▸ **Records for this task**:
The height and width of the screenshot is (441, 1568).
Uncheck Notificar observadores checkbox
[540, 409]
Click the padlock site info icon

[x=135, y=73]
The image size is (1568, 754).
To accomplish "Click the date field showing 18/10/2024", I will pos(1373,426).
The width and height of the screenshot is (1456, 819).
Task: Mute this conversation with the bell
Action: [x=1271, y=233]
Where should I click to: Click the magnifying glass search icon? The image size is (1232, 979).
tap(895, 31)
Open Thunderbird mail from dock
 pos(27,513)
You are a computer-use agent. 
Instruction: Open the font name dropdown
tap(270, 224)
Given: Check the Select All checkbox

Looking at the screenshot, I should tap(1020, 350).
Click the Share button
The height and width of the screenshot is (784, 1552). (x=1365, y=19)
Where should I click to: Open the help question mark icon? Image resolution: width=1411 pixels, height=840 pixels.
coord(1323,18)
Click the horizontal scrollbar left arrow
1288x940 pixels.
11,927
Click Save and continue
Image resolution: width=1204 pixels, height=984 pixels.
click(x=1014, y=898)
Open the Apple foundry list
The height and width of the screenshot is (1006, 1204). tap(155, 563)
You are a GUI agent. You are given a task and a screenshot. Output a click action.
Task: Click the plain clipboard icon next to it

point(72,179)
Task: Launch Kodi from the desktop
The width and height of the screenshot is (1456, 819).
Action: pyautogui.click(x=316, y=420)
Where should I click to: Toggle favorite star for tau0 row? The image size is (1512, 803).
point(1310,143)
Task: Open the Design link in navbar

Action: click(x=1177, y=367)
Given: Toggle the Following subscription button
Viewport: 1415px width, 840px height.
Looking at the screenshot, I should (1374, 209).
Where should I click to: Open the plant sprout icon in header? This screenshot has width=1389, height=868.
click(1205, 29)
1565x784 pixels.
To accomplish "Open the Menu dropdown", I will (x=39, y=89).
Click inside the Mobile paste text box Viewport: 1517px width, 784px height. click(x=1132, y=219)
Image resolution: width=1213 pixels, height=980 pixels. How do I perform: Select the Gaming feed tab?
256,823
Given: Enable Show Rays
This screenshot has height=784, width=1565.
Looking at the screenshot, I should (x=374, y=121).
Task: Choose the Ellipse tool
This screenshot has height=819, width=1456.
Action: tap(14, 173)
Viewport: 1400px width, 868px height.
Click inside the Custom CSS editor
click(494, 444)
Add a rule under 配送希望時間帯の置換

▸ **Try it**: Search the listing above for the lines with "Task: Click the" and "Given: Toggle the", then output those lines and all lines between them exactly.

▸ **Answer box**:
Task: Click the plain clipboard icon next to it

point(72,179)
Task: Launch Kodi from the desktop
The width and height of the screenshot is (1456, 819).
Action: pyautogui.click(x=316, y=420)
Where should I click to: Toggle favorite star for tau0 row? The image size is (1512, 803).
point(1310,143)
Task: Open the Design link in navbar

Action: click(x=1177, y=367)
Given: Toggle the Following subscription button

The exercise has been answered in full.